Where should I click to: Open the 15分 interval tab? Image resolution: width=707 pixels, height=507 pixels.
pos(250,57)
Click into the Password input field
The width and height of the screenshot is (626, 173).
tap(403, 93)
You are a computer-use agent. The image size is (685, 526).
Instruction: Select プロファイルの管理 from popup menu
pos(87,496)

────────────────────────────────────────

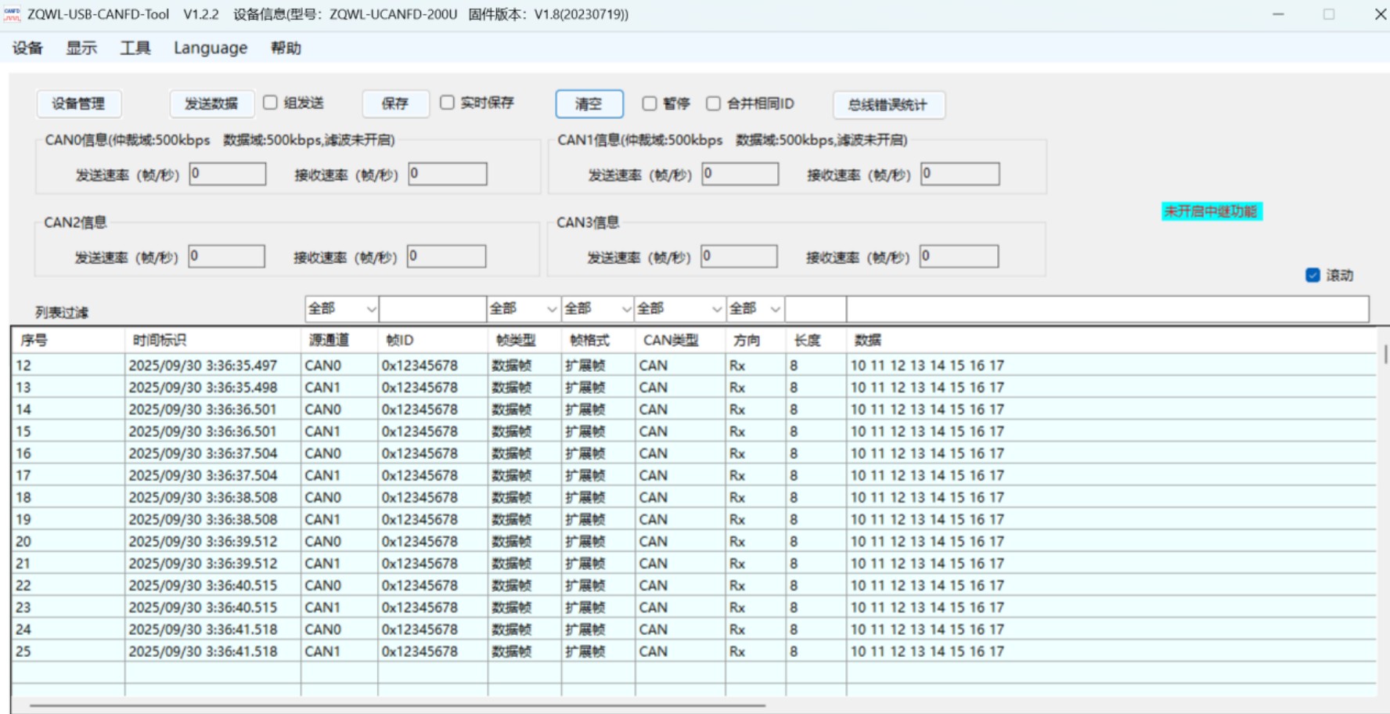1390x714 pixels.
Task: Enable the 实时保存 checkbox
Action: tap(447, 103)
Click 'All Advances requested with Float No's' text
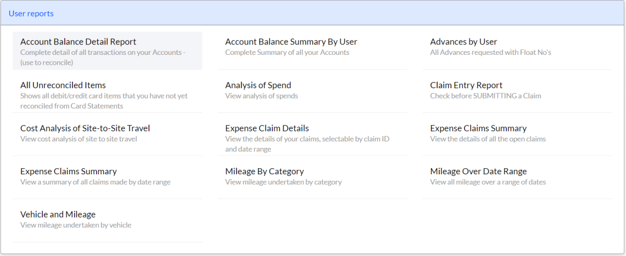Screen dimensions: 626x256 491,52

────────────────────────────────────────

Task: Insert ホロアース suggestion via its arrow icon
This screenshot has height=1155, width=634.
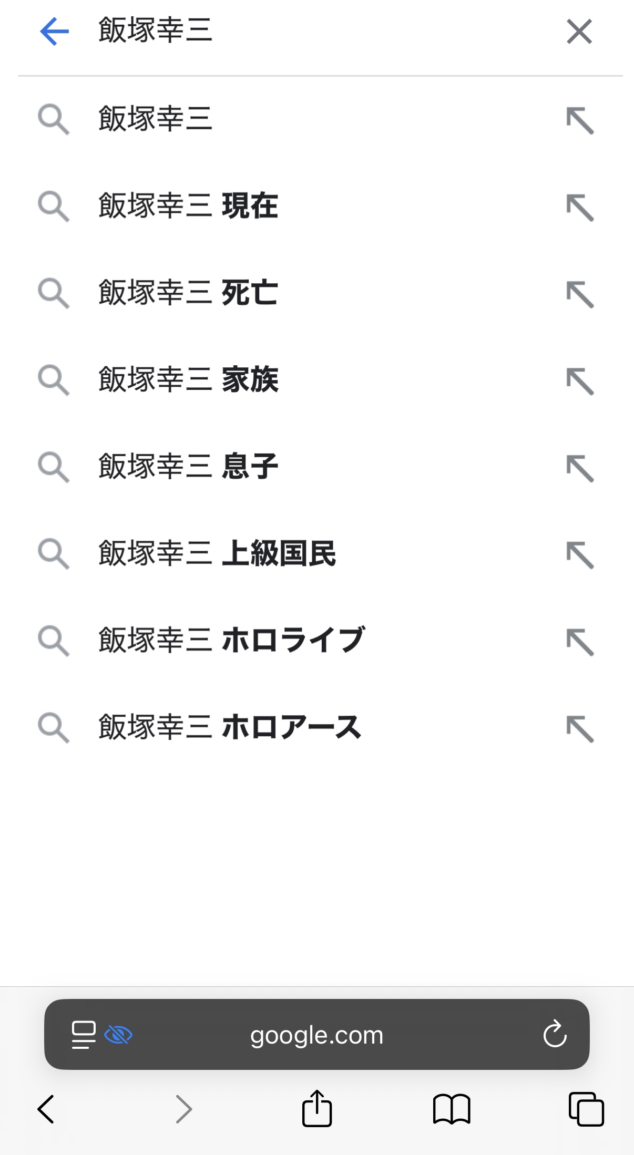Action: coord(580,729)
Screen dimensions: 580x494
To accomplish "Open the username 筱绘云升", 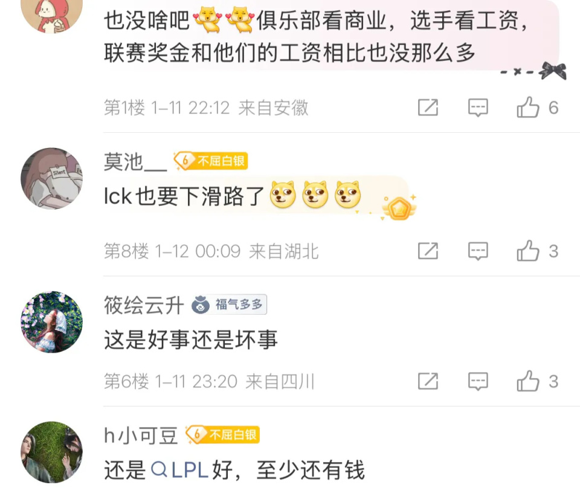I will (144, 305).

────────────────────────────────────────

## Assigned task
Here the job is to set down exactly the lines of the material above that fall between the one with "Where should I" and the one with "You are a computer-use", inclusive, and nothing beyond them.

## Result for this task
Where should I click to: Open the 15分 interval tab? Image resolution: width=707 pixels, height=507 pixels.
pos(250,57)
Click into the Password input field
The width and height of the screenshot is (626, 173).
tap(403, 93)
You are a computer-use agent. The image size is (685, 526).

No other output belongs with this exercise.